- YOUR GOAL: Please revise the material below so that "hamburger menu" becomes "navigation menu", with nothing else changed.

- RECORD EXTRACTS:
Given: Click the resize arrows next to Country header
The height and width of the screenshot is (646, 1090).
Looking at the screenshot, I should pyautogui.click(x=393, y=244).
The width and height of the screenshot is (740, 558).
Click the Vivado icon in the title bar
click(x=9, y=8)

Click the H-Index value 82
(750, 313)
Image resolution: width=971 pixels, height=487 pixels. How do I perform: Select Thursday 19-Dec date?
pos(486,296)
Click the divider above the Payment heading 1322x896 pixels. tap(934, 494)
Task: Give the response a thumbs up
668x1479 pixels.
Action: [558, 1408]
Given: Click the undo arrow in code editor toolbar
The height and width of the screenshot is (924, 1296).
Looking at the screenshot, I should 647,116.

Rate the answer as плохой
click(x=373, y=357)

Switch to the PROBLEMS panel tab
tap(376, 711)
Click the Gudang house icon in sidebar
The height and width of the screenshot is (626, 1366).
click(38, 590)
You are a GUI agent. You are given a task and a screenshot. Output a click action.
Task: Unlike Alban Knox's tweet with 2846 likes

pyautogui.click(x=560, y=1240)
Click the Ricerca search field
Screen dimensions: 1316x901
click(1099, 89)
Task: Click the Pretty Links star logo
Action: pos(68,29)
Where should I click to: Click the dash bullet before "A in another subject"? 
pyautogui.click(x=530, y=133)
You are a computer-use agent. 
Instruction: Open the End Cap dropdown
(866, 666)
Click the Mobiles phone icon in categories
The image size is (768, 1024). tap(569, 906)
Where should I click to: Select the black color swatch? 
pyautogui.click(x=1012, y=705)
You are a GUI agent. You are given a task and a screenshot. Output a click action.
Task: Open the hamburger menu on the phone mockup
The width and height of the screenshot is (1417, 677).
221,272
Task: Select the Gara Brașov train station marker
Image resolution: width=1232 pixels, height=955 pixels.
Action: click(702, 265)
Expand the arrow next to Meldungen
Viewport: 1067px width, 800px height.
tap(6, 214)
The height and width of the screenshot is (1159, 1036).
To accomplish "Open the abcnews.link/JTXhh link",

- SOLUTION FOR THIS PROBLEM:
Given: Click the resize arrows next to Country header
The height and width of the screenshot is (646, 1090).
Looking at the screenshot, I should pyautogui.click(x=393, y=244).
The width and height of the screenshot is (740, 558).
Click the Vivado icon in the title bar
click(x=9, y=8)

Click the H-Index value 82
(750, 313)
Image resolution: width=971 pixels, height=487 pixels. How do I perform: Select Thursday 19-Dec date?
pos(486,296)
Click the divider above the Payment heading 1322x896 pixels. tap(934, 494)
Task: Give the response a thumbs up
668x1479 pixels.
Action: [558, 1408]
Given: Click the undo arrow in code editor toolbar
The height and width of the screenshot is (924, 1296).
Looking at the screenshot, I should 647,116.

Rate the answer as плохой
click(x=373, y=357)

Switch to the PROBLEMS panel tab
tap(376, 711)
Click the Gudang house icon in sidebar
The height and width of the screenshot is (626, 1366).
click(38, 590)
You are a GUI agent. You are given a task and a screenshot. Output a click action.
Task: Unlike Alban Knox's tweet with 2846 likes

pyautogui.click(x=560, y=1240)
Click the Ricerca search field
Screen dimensions: 1316x901
click(1099, 89)
Task: Click the Pretty Links star logo
Action: pos(68,29)
Where should I click to: Click the dash bullet before "A in another subject"? 
pyautogui.click(x=530, y=133)
You are a computer-use agent. 
Instruction: Open the End Cap dropdown
(866, 666)
Click the Mobiles phone icon in categories
The image size is (768, 1024). tap(569, 906)
Where should I click to: Select the black color swatch? 
pyautogui.click(x=1012, y=705)
You are a GUI agent. You are given a task and a screenshot. Output a click action.
Task: Open the navigation menu on the phone mockup
The width and height of the screenshot is (1417, 677).
221,272
Task: Select the Gara Brașov train station marker
Image resolution: width=1232 pixels, height=955 pixels.
Action: click(702, 265)
Expand the arrow next to Meldungen
Viewport: 1067px width, 800px height.
tap(6, 214)
The height and width of the screenshot is (1159, 1036).
To accomplish "Open the abcnews.link/JTXhh link",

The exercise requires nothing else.